Saturday, December 11, 2010

Goodbye Wyatt

We chose to spend some precious time alone with Wyatt to say our final goodbyes and prepare to let him go. At some point and time my husband had changed from his scrubs to regular clothes.  I was finally able to sit up in bed and hold Wyatt a little easier.  I believe we let him go in the early afternoon.  And then we were alone.

Wyatt was born on a Thursday and I left the hospital before noon on Saturday.  Leaving the hospital with empty arms was an indescribable experience, heartbreaking is the closest words can come.  The three flights of stairs up to our quiet apartment had never seemed so long.  Family was there but they didn't know what to say.

We had the funeral on Monday.  Of course, just enough time had elapsed for my breasts to be large swollen and extremely painful.  This was a cruel twist of fate that took my completely by surprise.  I had never given birth and my body simply did not know what happened to my child when he left it.  We went to the funeral home early and were able to spend some time alone with Wyatt.  He looked like a chubby little doll.  Beautiful and at peace.  Though I did not see him differently in life either.  He was dressed in a baby blue Winnie the Pooh onesie.  We wrapped him in a homemade blanket.  We held him for the last time.  I honestly don't remember the funeral much, I sobbed through most or all of it.  I rarely took my eyes off the tiny coffin made by my husband for our precious son.

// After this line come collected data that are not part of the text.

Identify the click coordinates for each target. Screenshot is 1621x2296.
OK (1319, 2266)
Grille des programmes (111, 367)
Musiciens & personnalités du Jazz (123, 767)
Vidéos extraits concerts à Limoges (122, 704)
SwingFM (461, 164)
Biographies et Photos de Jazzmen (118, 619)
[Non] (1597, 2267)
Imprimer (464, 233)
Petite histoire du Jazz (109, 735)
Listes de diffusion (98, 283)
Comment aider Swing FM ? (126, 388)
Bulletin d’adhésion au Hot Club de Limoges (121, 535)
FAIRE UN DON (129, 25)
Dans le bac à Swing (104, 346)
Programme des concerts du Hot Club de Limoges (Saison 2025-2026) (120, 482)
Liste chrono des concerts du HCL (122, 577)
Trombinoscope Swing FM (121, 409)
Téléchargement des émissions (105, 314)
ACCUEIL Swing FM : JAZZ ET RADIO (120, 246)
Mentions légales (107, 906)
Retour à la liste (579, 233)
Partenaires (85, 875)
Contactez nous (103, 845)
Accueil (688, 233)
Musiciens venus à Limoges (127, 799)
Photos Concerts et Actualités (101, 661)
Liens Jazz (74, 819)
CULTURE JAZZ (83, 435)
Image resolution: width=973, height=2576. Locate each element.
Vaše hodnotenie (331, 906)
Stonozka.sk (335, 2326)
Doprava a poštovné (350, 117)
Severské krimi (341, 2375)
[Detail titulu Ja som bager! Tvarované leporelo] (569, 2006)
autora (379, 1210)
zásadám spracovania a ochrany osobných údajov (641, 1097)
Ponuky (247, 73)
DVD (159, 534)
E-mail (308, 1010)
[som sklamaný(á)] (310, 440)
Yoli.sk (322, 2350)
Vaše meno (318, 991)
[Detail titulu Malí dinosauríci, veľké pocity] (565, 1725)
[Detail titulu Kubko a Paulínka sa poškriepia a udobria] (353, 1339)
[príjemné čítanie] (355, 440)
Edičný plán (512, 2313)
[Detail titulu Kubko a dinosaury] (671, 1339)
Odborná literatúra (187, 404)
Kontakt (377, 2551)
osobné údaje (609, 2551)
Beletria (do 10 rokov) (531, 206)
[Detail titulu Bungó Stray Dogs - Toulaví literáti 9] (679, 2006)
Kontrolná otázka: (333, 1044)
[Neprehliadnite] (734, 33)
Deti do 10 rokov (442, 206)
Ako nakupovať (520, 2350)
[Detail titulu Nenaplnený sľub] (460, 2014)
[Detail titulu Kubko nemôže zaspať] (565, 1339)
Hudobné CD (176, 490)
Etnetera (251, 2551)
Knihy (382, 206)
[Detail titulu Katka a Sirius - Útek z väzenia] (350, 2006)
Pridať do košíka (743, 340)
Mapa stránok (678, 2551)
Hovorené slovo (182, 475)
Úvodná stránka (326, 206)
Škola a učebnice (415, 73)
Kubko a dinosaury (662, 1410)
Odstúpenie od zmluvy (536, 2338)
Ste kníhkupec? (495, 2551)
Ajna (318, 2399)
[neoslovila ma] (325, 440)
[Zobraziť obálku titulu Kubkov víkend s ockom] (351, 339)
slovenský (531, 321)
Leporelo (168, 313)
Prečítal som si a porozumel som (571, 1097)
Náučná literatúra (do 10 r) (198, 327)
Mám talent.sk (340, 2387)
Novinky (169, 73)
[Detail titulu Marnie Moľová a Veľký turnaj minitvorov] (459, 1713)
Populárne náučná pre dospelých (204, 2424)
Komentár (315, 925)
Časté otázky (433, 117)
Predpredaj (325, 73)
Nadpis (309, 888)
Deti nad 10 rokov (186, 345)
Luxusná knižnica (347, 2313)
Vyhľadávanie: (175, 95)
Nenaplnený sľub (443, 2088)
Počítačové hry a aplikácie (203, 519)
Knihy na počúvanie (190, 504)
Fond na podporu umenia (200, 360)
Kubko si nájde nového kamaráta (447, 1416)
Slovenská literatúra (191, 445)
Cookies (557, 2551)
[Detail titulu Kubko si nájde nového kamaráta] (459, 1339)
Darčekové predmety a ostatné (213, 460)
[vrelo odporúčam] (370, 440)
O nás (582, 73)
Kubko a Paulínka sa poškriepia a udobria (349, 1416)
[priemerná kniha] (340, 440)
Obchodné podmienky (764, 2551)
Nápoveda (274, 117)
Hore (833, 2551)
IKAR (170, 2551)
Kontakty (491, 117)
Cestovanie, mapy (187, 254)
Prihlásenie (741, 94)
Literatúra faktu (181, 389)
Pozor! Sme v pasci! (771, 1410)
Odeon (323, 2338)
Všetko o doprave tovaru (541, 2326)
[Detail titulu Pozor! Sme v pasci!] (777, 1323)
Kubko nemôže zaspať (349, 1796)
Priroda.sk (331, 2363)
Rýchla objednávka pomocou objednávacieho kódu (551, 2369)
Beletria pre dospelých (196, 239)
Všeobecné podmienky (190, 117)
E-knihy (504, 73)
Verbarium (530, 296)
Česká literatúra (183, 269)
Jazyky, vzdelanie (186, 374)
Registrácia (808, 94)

My brother in law drove my husband, myself and Wyatt to the cemetery.  He rode between us.  To me, the worst day of my life was not the day we received Wyatt's diagnosis or even the day he died.  It was the day we buried him.  There would be no more opportunities to see, touch or hold him.  My thoughts of snuggling his warm little body were replaced by thoughts of him deep below ground, cold and alone.  I will never forget the memory of that little coffin being lowered into the grave.  I worried whether he was okay so often in the weeks and months to follow.  A mother's instinct I suppose.  At least when I carried him I knew he was okay inside of my womb, safe.  I knew he wasn't actually in the cemetery in the sense that he needed me, but I needed him.

My grandparents offered to have a lunch at their house afterwards.  I remember mostly two things, that my mother made my favorite strawberry pretzel dessert and the shock of looking at my ankles and seeing how extremely swollen they had become.  I'm pretty sure I cried myself to sleep for a long time afterwards.